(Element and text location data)

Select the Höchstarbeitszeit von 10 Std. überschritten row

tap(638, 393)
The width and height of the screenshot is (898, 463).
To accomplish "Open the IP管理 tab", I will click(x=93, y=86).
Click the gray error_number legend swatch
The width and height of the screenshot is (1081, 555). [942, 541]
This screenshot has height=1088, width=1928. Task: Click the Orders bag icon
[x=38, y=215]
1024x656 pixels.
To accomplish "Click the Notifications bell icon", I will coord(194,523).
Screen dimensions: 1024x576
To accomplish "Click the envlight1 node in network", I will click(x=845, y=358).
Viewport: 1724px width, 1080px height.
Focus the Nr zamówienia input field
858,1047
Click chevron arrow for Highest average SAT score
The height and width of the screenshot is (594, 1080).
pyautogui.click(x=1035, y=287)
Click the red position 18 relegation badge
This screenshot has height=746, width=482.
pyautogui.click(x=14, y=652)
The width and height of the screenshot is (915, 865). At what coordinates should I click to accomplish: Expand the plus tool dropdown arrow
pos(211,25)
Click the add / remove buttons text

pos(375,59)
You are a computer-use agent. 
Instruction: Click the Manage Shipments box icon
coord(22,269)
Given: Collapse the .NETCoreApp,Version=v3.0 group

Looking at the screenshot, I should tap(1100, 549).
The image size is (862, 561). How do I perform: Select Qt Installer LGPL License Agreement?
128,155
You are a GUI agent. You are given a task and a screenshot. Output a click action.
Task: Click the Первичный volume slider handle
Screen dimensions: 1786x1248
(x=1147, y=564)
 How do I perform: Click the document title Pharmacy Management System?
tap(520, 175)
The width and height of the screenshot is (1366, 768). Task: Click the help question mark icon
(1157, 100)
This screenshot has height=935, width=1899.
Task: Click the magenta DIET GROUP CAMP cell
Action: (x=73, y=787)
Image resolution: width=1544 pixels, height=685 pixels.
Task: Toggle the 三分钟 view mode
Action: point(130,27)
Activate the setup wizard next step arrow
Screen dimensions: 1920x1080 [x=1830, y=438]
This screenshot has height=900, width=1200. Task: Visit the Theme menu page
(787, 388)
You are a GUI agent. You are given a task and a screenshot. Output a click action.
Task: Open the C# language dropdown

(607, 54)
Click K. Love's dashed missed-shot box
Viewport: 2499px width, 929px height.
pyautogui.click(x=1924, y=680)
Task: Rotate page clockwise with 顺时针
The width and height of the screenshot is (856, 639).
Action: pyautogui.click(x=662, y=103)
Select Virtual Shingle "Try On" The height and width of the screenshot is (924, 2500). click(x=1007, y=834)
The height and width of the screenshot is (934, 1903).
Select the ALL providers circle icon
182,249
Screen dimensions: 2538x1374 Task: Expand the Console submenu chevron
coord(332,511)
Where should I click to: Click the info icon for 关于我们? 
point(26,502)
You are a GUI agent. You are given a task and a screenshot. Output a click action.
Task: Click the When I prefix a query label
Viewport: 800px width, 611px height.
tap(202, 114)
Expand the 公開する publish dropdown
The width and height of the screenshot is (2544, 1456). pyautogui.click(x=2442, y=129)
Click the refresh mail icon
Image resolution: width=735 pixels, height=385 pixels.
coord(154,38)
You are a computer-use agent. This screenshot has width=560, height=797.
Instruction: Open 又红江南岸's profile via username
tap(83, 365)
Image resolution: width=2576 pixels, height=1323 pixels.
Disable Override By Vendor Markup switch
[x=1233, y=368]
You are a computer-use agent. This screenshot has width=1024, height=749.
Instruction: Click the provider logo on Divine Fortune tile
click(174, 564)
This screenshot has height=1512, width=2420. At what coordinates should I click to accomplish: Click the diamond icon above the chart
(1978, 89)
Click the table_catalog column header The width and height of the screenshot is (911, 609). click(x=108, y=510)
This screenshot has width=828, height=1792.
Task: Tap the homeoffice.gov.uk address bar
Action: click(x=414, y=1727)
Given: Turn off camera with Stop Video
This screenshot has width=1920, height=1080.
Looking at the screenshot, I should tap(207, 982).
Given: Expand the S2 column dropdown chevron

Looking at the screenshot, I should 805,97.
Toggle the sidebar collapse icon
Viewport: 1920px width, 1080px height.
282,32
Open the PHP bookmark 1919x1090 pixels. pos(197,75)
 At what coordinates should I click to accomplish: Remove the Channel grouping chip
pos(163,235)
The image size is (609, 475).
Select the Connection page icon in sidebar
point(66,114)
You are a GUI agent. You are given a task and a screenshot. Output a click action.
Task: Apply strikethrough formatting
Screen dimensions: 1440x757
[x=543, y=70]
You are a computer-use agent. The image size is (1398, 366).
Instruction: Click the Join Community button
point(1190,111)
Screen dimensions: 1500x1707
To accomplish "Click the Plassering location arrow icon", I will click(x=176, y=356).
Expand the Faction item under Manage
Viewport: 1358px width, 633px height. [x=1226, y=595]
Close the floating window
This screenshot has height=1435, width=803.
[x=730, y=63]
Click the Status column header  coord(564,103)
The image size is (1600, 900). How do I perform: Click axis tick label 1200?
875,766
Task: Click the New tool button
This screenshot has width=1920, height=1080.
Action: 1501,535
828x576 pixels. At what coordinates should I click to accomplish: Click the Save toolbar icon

*Task directions*. Copy the rows from the line with "Click the Status" through the end of the rows, swapping "toolbar" for "menu bar" and changing nothing else.

*Result for this task*.
Click the Status column header  coord(564,103)
The image size is (1600, 900). How do I perform: Click axis tick label 1200?
875,766
Task: Click the New tool button
This screenshot has width=1920, height=1080.
Action: 1501,535
828x576 pixels. At what coordinates should I click to accomplish: Click the Save menu bar icon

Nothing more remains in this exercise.